The impact of hypoglycaemia on patients admitted to hospital with medical emergencies

Authors


Correspondence to: Daniel Flanagan. E-mail: danielflanagan@nhs.net

Abstract

Aims

To quantify the frequency of biochemical hypoglycaemia in acutely unwell patients in the medical assessment unit and relate this to their subsequent outcomes.

Methods

A retrospective audit was conducted on all emergency medical patients attending the medical assessment unit between November 2010 and April 2011. Capillary blood glucose measurements were obtained and electronically stored for all patients. Admission details, presence of diabetes, type of diabetes and treatment, length of stay in hospital and death in hospital were obtained from the hospital clinical coding data and electronic discharge summary. The incidence of hypoglycaemia in patients with and without diabetes was quantified. The mean age, length of stay and percentage of death in hospital were compared between groups with and without hypoglycaemia.

Results

One hundred and thirty-eight (9.5%) patients with diabetes and 70 (2.7%) patients without diabetes had an episode of hypoglycaemia in the medical assessment unit.
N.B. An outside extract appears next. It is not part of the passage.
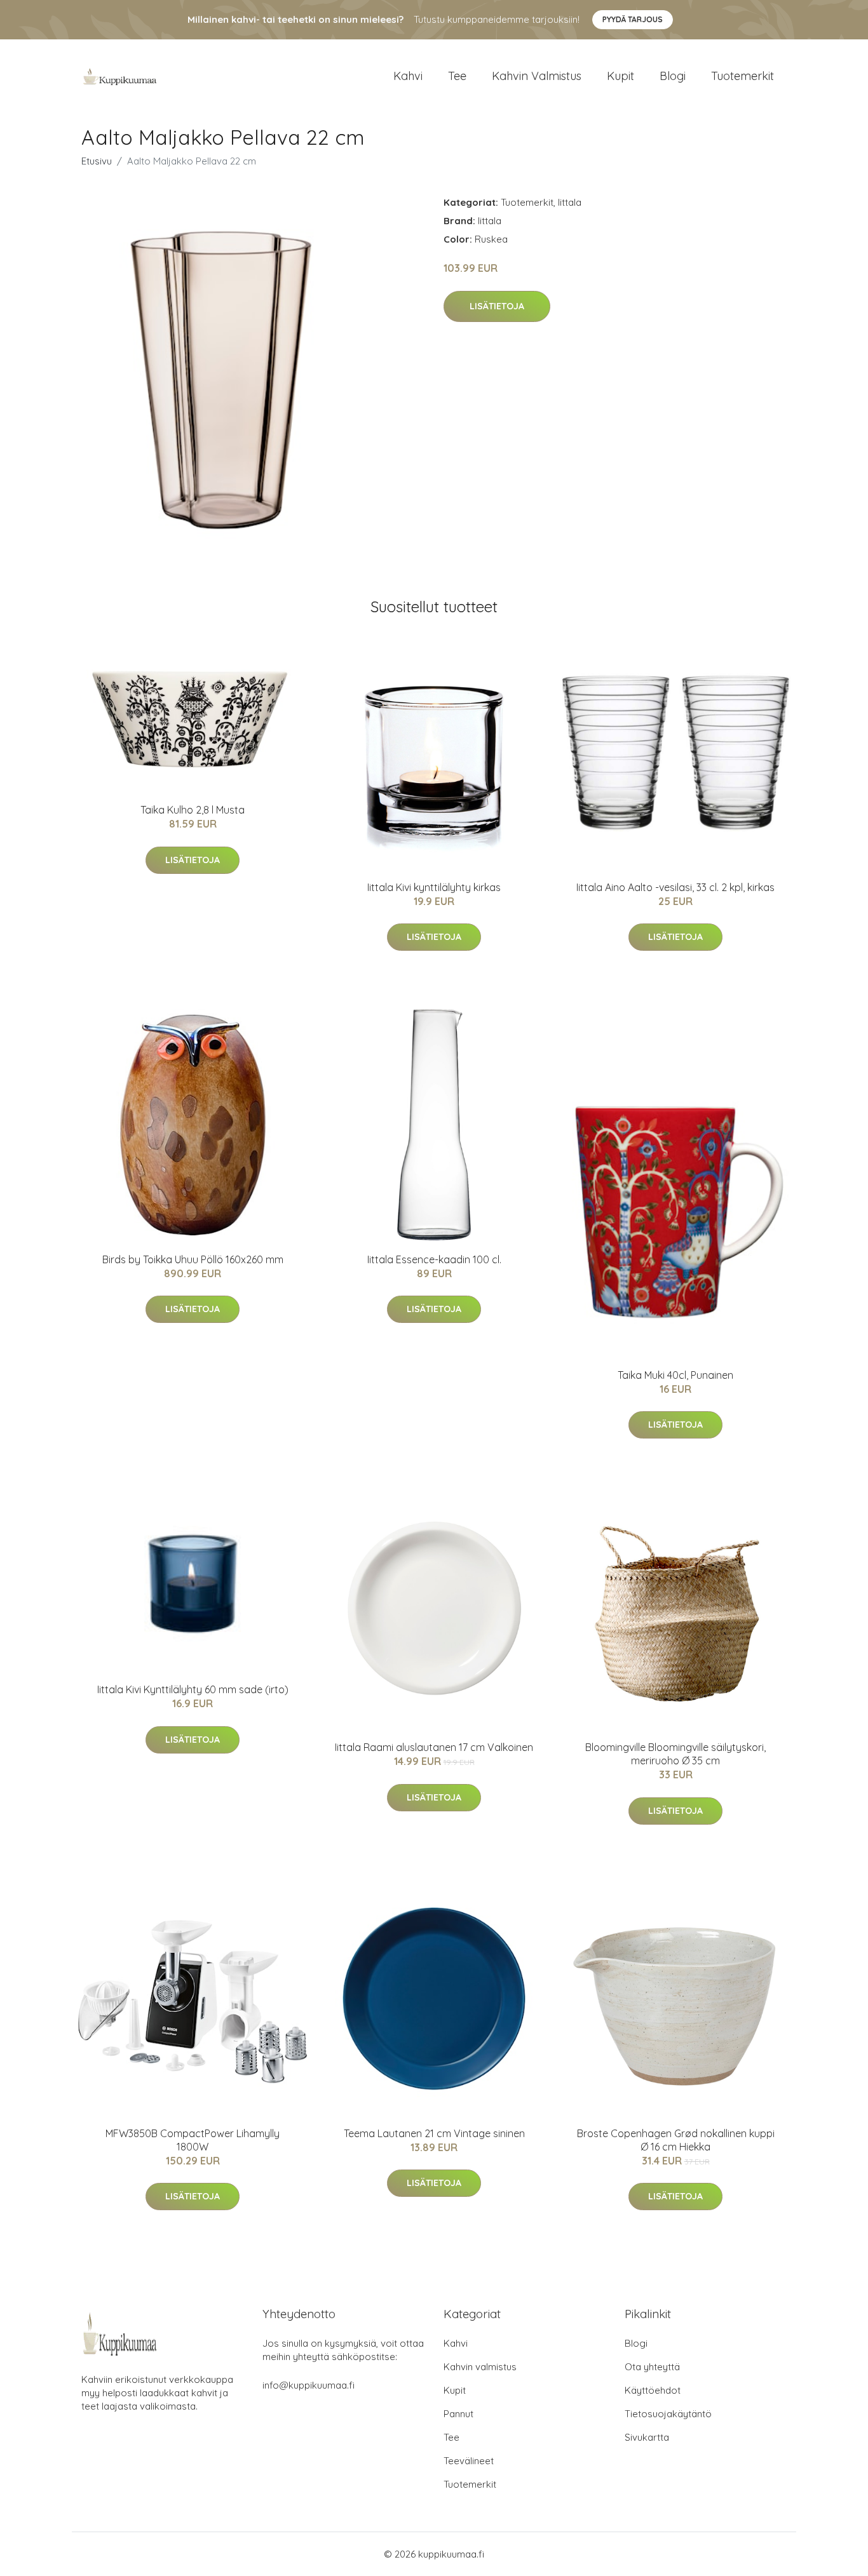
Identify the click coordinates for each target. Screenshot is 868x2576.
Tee (457, 76)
Patients with diabetes and hypoglycaemia on admission had a significantly longer length of stay (mean ± sd) (10.3 ± 11.2 vs. 7.3 ± 9.5 days, P = 0.001) and higher rate of hospital mortality (14.5 vs. 5.2%, P < 0.001) compared with those without hypoglycaemia. Patients without diabetes with hypoglycaemia had a longer length of stay (mean ± sd) (9.1 ± 10.5 vs. 6.7 ± 9.9 days, P = 0.05) and a higher rate of hospital mortality (24.3 vs. 5.4%, P < 0.001) compared with those without hypoglycaemia.

Conclusion

Hypoglycaemia is associated with an increased length of stay in hospital and an increased in-hospital mortality rate. Hypoglycaemia may have contributed to the poorer outcome, but would also appear to be a marker of disease severity in unwell patients, especially patients with sepsis.